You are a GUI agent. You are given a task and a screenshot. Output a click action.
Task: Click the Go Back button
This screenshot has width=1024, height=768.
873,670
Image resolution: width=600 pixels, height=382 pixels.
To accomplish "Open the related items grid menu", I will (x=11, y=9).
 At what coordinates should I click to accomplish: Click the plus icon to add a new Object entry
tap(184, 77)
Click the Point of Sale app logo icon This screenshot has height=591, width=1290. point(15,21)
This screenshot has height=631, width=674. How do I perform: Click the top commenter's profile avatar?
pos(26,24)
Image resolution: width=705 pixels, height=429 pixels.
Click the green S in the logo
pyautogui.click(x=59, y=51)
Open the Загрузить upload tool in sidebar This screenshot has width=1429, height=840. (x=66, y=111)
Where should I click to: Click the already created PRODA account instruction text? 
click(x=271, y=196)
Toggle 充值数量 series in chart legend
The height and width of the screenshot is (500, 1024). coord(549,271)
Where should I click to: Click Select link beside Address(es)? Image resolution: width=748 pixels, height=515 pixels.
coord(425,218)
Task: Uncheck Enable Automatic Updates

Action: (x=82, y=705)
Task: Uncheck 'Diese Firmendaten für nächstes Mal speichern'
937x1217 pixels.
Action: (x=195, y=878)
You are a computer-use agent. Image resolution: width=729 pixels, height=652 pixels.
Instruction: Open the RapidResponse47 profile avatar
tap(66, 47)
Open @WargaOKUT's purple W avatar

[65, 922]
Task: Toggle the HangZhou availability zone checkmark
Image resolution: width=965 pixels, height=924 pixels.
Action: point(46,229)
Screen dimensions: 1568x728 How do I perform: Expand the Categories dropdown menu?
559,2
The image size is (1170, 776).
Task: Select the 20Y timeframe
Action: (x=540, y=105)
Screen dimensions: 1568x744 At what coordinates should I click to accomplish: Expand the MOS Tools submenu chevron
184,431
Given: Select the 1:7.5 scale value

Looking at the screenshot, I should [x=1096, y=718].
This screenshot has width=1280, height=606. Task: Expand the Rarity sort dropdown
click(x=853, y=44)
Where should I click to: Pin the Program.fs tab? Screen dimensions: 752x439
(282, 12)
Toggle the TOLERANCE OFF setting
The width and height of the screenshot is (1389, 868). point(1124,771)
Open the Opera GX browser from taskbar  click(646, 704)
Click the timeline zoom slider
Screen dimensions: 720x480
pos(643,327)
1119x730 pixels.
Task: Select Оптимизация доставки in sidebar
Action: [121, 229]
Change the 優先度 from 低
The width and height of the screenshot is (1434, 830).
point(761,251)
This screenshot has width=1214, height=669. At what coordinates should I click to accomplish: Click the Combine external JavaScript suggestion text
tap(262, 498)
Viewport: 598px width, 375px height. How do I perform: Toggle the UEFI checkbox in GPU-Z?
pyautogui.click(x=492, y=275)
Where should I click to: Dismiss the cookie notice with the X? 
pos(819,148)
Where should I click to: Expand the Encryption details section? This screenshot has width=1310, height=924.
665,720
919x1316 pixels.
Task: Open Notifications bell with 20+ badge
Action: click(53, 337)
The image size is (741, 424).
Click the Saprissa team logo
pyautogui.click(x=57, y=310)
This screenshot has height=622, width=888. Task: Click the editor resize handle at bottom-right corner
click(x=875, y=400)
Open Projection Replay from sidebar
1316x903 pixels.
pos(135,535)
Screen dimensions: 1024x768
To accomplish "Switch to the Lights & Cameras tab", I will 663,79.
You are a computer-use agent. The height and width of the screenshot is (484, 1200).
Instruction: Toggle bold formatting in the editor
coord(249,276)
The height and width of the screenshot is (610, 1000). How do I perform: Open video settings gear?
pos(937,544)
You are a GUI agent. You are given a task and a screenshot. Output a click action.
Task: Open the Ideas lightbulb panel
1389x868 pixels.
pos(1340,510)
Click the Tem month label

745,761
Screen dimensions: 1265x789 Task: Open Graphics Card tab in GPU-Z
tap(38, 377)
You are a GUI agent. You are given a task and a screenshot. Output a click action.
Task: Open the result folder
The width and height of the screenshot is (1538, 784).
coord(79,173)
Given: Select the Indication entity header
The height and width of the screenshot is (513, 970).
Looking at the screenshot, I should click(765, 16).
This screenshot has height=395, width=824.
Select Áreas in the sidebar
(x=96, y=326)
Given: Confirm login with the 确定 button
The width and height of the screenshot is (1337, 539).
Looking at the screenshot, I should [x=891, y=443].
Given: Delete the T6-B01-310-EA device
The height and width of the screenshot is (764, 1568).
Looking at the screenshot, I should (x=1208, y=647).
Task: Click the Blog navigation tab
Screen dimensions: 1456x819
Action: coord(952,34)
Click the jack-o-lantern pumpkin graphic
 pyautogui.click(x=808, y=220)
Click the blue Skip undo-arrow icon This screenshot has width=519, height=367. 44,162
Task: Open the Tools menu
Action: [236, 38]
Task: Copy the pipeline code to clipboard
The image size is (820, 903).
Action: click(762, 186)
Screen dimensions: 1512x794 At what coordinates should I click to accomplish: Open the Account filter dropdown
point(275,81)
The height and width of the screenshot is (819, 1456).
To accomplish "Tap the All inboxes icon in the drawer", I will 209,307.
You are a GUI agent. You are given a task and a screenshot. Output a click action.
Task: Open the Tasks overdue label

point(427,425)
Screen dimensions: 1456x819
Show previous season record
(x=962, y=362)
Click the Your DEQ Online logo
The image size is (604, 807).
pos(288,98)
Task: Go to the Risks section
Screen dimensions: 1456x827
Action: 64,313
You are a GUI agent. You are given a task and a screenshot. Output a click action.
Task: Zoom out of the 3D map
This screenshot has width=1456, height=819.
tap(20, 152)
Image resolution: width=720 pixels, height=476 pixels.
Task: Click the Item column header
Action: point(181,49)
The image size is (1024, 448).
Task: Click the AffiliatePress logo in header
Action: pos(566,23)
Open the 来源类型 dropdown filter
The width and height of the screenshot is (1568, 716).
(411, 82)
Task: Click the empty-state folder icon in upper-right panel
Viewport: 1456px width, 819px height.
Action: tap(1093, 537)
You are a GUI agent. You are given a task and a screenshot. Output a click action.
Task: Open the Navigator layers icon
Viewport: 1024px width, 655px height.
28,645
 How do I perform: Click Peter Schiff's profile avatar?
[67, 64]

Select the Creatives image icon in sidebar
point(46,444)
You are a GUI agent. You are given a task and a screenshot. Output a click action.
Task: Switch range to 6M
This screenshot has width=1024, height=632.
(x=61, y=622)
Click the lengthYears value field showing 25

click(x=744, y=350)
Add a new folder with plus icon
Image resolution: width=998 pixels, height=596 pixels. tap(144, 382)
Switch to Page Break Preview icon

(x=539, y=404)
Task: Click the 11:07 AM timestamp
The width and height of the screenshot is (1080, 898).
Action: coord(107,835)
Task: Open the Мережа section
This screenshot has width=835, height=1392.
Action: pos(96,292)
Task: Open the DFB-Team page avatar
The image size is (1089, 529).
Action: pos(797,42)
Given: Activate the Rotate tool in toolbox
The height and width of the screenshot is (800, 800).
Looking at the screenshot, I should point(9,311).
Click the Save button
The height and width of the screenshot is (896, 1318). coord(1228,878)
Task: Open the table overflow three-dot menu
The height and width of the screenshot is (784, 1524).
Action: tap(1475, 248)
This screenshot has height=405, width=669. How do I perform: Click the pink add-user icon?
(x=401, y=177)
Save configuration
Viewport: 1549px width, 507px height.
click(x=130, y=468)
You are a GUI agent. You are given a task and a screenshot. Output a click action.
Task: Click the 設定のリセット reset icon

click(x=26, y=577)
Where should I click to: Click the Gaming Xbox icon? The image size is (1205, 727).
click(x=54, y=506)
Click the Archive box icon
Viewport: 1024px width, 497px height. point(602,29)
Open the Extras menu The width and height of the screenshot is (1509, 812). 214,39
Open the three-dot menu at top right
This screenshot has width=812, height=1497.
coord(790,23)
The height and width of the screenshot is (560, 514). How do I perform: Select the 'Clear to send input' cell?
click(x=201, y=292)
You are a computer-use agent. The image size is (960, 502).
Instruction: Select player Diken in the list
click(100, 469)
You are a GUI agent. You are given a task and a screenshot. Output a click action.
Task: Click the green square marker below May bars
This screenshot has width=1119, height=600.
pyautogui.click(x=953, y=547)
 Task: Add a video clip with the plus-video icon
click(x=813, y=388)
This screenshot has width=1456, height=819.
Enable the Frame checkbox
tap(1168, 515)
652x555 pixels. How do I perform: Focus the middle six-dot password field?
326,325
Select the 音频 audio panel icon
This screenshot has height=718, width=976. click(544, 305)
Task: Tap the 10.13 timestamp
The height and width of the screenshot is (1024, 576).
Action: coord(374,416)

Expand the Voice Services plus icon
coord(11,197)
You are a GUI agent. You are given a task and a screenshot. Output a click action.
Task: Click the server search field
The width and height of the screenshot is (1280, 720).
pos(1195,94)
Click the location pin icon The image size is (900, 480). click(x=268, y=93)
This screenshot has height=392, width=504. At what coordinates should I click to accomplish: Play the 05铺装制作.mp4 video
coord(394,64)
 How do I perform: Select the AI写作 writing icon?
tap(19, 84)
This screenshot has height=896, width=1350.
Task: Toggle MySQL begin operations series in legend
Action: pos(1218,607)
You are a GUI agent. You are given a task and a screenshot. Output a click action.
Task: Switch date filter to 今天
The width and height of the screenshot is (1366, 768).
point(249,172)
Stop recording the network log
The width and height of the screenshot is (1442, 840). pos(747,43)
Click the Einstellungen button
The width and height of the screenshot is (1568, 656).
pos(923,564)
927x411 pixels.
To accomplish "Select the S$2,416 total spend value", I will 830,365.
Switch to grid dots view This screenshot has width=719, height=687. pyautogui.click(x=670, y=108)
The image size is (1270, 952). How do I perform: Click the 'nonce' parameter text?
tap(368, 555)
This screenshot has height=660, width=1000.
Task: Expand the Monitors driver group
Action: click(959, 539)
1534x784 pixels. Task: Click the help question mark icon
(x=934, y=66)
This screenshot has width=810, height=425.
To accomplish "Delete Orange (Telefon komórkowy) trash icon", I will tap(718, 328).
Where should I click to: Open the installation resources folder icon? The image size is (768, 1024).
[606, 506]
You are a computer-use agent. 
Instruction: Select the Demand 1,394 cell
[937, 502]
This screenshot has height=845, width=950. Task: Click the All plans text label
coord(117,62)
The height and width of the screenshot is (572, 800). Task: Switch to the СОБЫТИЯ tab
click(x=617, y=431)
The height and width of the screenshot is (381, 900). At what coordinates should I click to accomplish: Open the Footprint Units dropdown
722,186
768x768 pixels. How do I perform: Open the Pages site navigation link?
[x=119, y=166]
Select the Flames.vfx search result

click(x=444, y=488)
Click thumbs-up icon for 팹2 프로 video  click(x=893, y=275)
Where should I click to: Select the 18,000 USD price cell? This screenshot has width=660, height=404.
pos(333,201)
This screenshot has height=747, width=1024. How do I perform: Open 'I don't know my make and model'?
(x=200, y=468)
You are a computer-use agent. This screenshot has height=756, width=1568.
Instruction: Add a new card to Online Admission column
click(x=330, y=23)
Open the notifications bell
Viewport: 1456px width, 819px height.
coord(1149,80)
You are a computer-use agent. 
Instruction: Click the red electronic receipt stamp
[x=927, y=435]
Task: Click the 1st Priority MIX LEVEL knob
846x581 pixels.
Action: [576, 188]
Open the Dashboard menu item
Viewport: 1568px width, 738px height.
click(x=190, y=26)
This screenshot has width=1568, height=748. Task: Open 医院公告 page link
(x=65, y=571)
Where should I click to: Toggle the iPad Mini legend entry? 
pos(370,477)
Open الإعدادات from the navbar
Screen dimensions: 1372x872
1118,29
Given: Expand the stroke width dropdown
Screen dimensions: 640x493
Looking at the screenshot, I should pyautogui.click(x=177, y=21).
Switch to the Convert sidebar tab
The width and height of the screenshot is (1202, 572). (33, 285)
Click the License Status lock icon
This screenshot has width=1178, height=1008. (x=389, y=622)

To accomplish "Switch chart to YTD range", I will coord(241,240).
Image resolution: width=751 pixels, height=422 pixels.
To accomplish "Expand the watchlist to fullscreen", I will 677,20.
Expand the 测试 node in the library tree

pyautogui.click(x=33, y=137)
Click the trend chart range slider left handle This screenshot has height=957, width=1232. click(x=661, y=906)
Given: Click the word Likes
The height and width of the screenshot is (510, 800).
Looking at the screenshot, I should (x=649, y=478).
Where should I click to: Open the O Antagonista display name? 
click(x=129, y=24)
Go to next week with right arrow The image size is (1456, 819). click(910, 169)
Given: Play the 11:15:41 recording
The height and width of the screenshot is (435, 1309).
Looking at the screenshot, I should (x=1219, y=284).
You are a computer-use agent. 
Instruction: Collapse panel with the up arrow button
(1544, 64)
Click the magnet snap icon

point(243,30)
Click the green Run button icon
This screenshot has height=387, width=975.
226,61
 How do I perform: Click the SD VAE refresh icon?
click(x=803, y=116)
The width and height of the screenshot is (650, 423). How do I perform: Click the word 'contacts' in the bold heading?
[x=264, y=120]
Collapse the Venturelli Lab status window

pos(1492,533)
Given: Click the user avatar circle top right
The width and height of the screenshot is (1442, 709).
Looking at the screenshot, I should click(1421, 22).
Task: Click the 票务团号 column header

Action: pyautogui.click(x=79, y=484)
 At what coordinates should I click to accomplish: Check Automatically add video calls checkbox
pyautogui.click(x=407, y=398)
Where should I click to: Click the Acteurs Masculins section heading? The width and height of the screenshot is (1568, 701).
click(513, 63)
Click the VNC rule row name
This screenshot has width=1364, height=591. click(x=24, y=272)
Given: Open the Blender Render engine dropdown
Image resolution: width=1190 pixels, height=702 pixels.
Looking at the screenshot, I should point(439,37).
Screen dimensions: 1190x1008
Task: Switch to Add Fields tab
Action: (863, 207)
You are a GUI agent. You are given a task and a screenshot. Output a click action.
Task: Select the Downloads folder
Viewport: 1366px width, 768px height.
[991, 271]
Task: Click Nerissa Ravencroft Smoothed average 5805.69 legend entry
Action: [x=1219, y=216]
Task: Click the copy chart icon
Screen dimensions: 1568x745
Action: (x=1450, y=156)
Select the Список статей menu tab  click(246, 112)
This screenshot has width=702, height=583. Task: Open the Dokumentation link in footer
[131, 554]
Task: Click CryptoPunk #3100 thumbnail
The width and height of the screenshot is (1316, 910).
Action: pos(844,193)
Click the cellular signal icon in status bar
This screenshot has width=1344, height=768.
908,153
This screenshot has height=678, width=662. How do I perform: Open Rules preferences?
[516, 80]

Goal of the exercise: Recast the lines starting with the line containing "Where should I click to: Dismiss" and going on through the line containing "pyautogui.click(x=57, y=310)" as a Markdown table with the columns "Row" and "Line", omitting blank lines.

Solved exercise:
| Row | Line |
|---|---|
| 1 | Where should I click to: Dismiss the cookie notice with the X?  |
| 2 | pos(819,148) |
| 3 | Where should I click to: Expand the Encryption details section? This screenshot has width=1310, height=924. |
| 4 | 665,720 |
| 5 | 919x1316 pixels. |
| 6 | Task: Open Notifications bell with 20+ badge |
| 7 | Action: click(53, 337) |
| 8 | The image size is (741, 424). |
| 9 | Click the Saprissa team logo |
| 10 | pyautogui.click(x=57, y=310) |